Flamenco was born out of joy but grew through rage, between loneliness and the conviviality of the fiesta. Son of grace and desperation, of mockery and angst, of the diversity and the mixture among the settled population and the nomads that crossed the South of the Iberian Peninsula for centuries, Flamenco is, above all, music: a legacy of rhythm that travels through cante (flamenco singing), toque (flamenco guitar playing), baile (flamenco dance) and percussion. But it's also an attitude to life, an individual and collective act of resistance.
Flamenco is, in turn, an array of traditions followed and cultivated in many parts of the world, but its origin is found among human groups of the geographical triangle formed by the mining region of La Unión in Murcia, the grasslands and country homes in Extremadura, and the fields, marshes and cities all along Andalucía. Gipsies and non-gipsies, together with echoes from Moorish, Sephardic Jews, Castilian, Indianos and African people - among other cultural resonances-, have contributed to the origin and conservation of Flamenco as a mixed-blood art. For many people, alone or with other people, Flamenco represents their life-rhythm and a main sign of their identity. It is a performance and a culture, but also a family experience, learning and practice.
Images speak louder than words. But sometimes at least a thousand words are required to explain certain images… or even two hundred years of history, as, it seems, Flamenco has been with us. Through this museum proposal, you are invited to get acquainted with some of the documents that made Flamenco known to Humanity: the dossier that led to its inclusion in the list of Intangible Cultural Heritage of Humanity in an intergovernmental session that took place in Nairobi (Kenya) on the 16th of November 2010.
It was a long process that Junta de Andalucía, backed by Junta de Extremadura and Murcia’s Regional Government, undertook and achieved through an active institutional promotion campaign that started one year earlier and ranged from the unanimous endorsement of the Parliament of Andalucía to the Ministry of Culture of the Government of Spain. This campaign’s motto was “Flamenco Soy” and it travelled throughout Andalucía and cities like Shanghai, Paris, Madrid and Barcelona, which served as physical settings for some of the major events of this campaign, that included performances, lectures, publications and media announcements of various kinds.

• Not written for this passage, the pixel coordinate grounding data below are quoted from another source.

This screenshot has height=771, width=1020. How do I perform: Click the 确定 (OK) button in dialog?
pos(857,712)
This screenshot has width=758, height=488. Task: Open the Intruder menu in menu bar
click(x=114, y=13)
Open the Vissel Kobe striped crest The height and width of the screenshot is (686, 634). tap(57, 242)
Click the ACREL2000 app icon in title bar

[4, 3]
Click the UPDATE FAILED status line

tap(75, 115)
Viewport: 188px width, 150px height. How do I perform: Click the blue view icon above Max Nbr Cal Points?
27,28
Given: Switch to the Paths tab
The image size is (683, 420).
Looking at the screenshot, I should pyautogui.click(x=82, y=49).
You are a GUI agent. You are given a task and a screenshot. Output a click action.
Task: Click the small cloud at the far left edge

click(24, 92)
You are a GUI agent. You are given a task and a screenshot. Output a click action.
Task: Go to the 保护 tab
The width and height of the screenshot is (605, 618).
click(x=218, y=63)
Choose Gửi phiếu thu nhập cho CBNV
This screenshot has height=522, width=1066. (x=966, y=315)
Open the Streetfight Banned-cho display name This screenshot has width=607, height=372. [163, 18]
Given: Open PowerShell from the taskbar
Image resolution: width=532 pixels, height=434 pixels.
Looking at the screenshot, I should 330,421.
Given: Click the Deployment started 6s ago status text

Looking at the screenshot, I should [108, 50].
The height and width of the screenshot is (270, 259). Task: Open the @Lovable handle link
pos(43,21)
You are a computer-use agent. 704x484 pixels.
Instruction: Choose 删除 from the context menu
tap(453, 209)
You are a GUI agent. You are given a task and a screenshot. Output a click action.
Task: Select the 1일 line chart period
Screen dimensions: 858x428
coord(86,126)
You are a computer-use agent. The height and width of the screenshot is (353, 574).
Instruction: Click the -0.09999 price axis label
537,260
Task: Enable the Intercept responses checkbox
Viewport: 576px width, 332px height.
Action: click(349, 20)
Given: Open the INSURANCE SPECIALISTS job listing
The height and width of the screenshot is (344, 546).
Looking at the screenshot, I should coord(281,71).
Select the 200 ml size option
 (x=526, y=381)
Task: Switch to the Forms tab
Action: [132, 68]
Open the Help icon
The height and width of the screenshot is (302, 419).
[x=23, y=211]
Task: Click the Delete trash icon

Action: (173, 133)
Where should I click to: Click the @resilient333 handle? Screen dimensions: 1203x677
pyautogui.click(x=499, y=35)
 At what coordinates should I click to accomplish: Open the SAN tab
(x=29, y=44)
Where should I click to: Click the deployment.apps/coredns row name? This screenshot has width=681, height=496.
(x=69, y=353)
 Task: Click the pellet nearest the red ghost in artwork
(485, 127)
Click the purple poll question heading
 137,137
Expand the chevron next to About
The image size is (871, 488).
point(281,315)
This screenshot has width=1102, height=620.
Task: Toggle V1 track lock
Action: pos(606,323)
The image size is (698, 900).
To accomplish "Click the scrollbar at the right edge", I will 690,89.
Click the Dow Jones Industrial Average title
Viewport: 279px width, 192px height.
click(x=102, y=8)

Come and see, but don’t expect to find an encyclopedic history of this art. Instead, you can access some of the materials – images, audiovisual content and texts – that convinced UNESCO that Flamenco is a living, heritage, as intangible as its spirit, and as human as its protagonists.
¿Qué es el flamenco?
What is flamenco?
Qu'est-ce que le flamenco?"
"If you'd like your visit of the exhibition to be accompanied by guitarist Juan
Diego's music, click on the player"
WHAT DO WE CALL FLAMENCO?
Flamenco is Music, and as such, it can be written in octaves on paper or in the air. It also responds to a body of customs, a way of being and behaving closely related to the gypsies, but also to a certain Greco-Roman legacy, as well as the legacy of other peoples and social groups that were victims of a long official repression in a country that refused to accept differences. Why didn’t Flamenco emerge in other parts of Europe when the Romans toured the continent in a long exile that started in 1500 in the North of India and Pakistan? Because it is not only the fruit of its own instinct but of other cultures present in the Peninsula, where even after 1492, after the Fall of the Granada Kingdom, Arabic-Andalusian music probably secretly coexisted with the andarríos tribes, with Sephardic songs, with Castilian romances, with the African percussion of slaves and freed men, and also probably with what was christened centuries later as cantos de ida y vuelta in the huge sea-avenue of the Carrera de Indias.
There's more. Flamenco is magic. “All that has black sounds has duende”, snapped Manuel Torre, cantaor, to writer Federico García Lorca. Flamenco is also self confidence and verve. Hunger and success. A personal custom and a public performance. Industry and memory. Its universe ranges from the mourning of la Toná, to the grace of the brushes and the picking of the strings of a guitar. It includes the gestures, the looks and the mere quejío born in the insides of the earth or of a human being.
Improvising on the street (Jerez de la Frontera)
The Sacromonte neighbourhood in Granada is one of the epicentres of Flamenco
Gipsy traditional party at the foot of the Espantaperros Tower (Badajoz)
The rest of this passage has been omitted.